— Record set —
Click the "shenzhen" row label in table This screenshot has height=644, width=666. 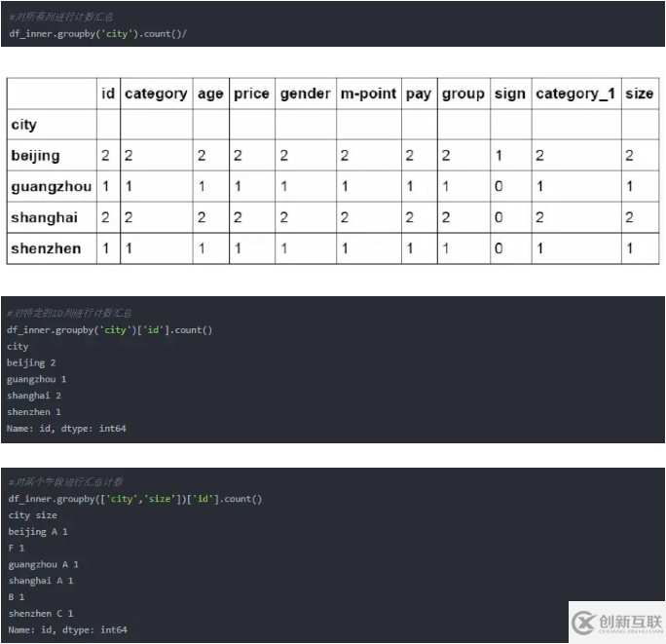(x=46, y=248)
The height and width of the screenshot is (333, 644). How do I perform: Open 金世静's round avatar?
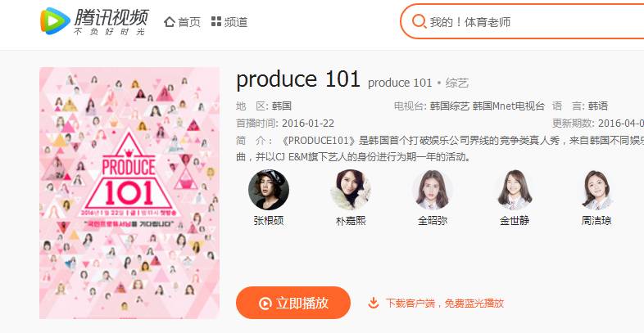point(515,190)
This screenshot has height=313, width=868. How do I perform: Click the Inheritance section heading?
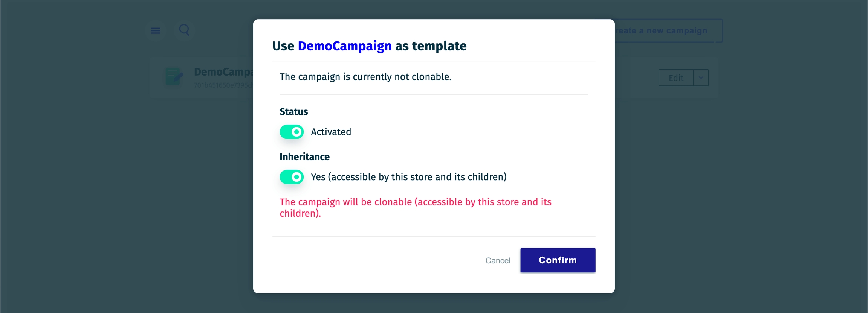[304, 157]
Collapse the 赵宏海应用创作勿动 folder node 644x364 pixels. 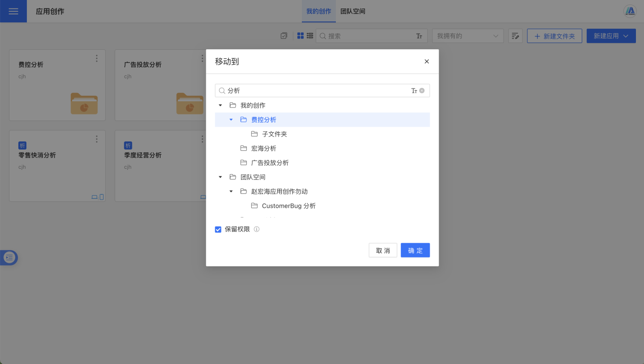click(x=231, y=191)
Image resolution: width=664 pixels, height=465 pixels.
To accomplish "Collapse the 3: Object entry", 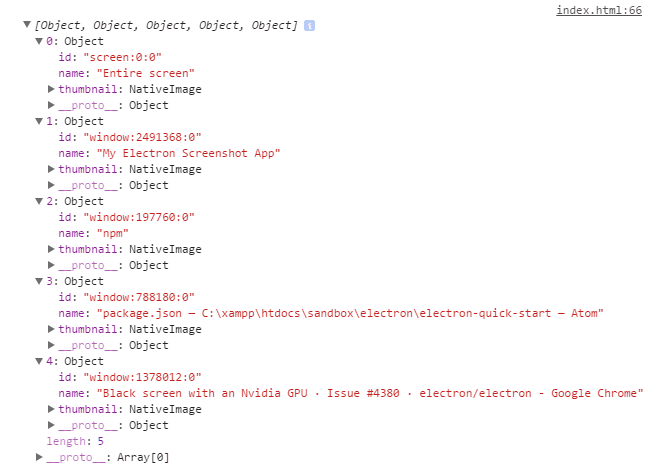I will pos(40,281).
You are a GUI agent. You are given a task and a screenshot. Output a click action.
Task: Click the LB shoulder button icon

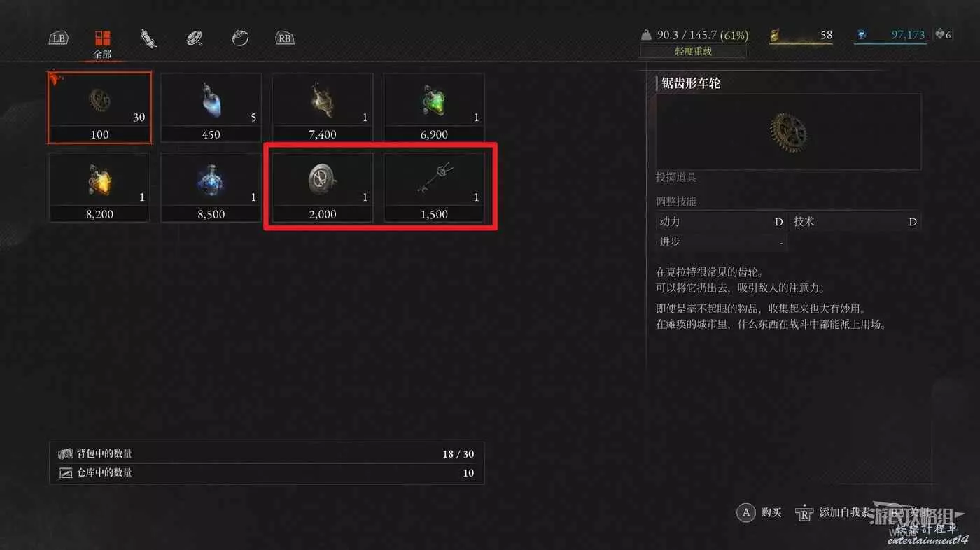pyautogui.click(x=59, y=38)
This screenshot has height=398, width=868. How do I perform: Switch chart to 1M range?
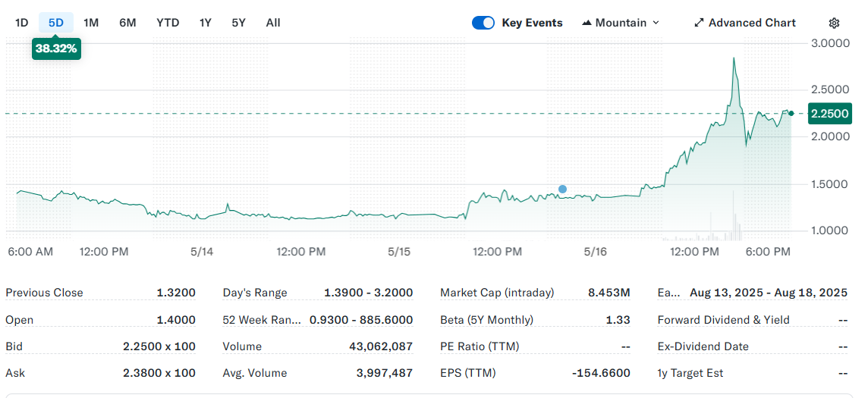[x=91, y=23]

---

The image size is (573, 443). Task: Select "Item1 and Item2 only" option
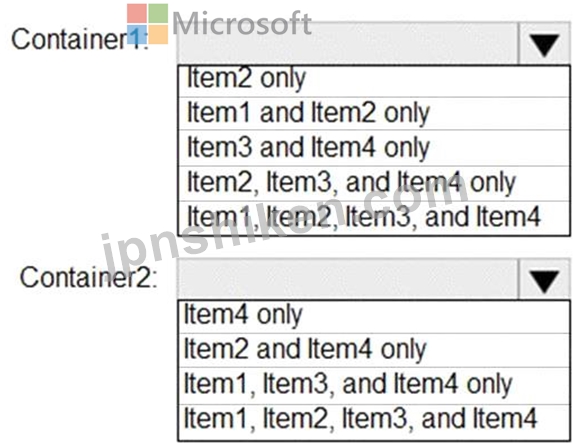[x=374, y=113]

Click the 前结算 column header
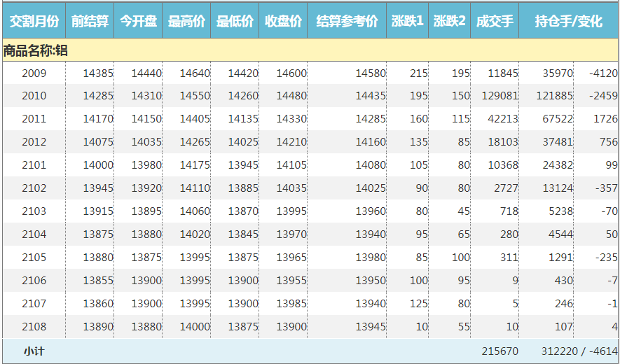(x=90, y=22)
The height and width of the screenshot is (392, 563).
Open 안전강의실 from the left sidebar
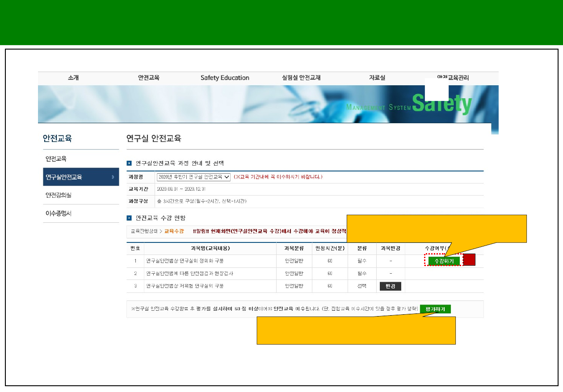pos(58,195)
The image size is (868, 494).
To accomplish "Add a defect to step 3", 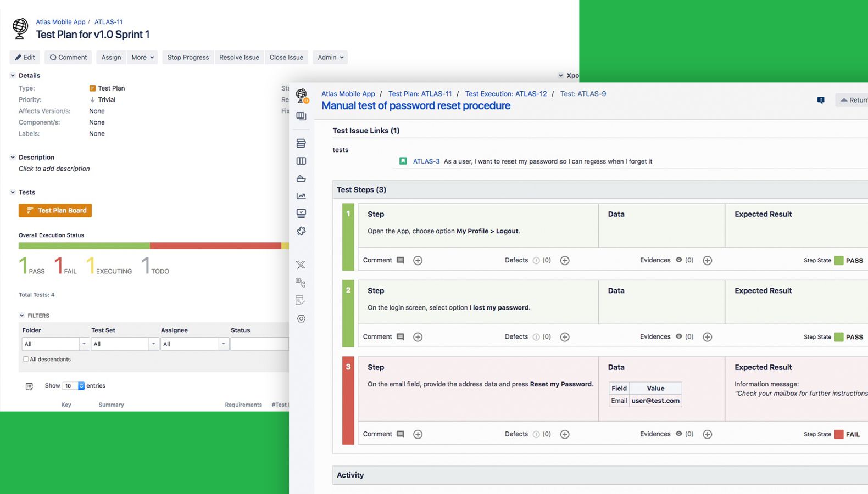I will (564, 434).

--

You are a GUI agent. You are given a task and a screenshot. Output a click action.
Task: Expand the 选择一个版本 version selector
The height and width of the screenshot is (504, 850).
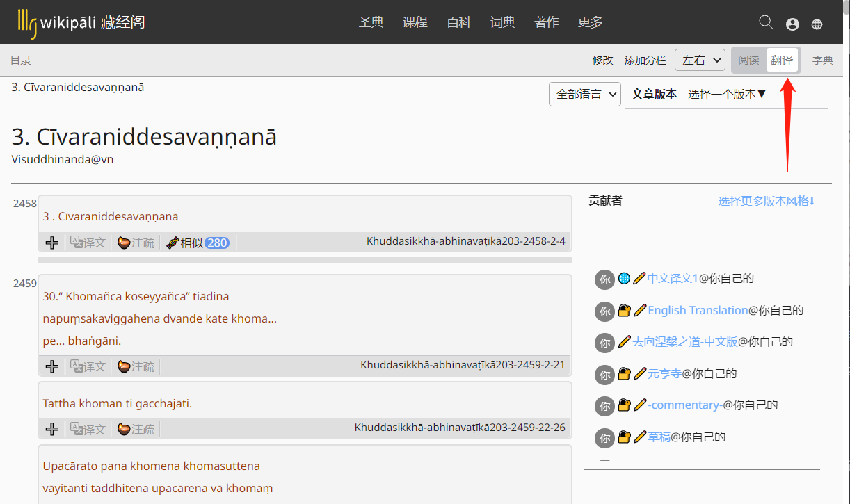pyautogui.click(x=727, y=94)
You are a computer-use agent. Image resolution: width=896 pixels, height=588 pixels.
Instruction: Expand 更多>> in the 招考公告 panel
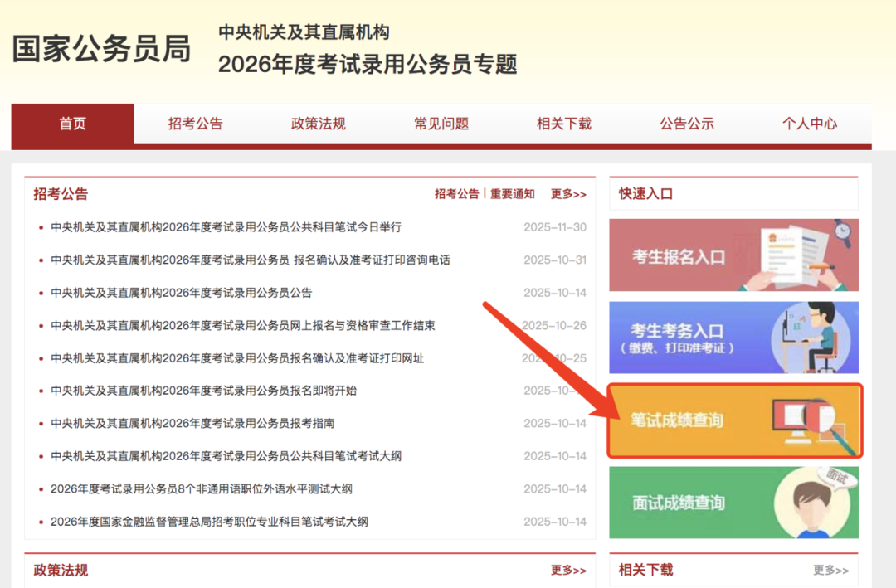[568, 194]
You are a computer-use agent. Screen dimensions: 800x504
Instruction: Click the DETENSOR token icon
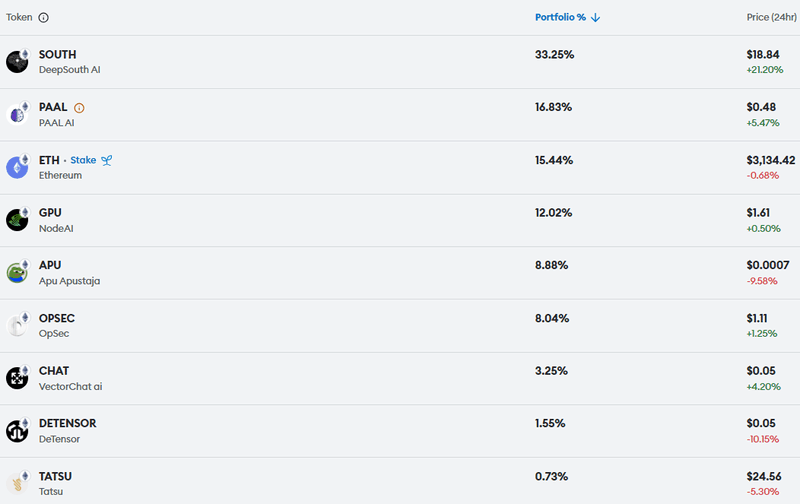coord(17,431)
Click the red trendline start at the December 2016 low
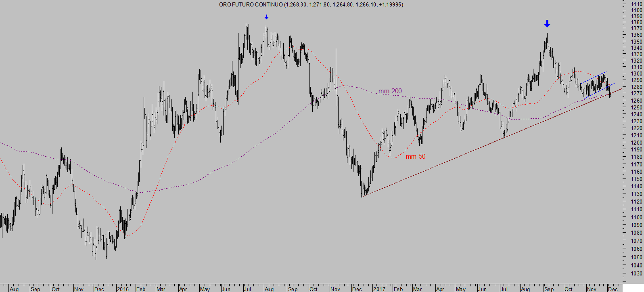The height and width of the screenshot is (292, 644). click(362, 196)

— Work to be completed —
Show, from the listing above, each line that contains the word "computer".

— Result of the exercise —
You are a computer-use agent. Image resolution: width=896 pixels, height=588 pixels.
You are a computer-use agent. Screen dimensions: 800x504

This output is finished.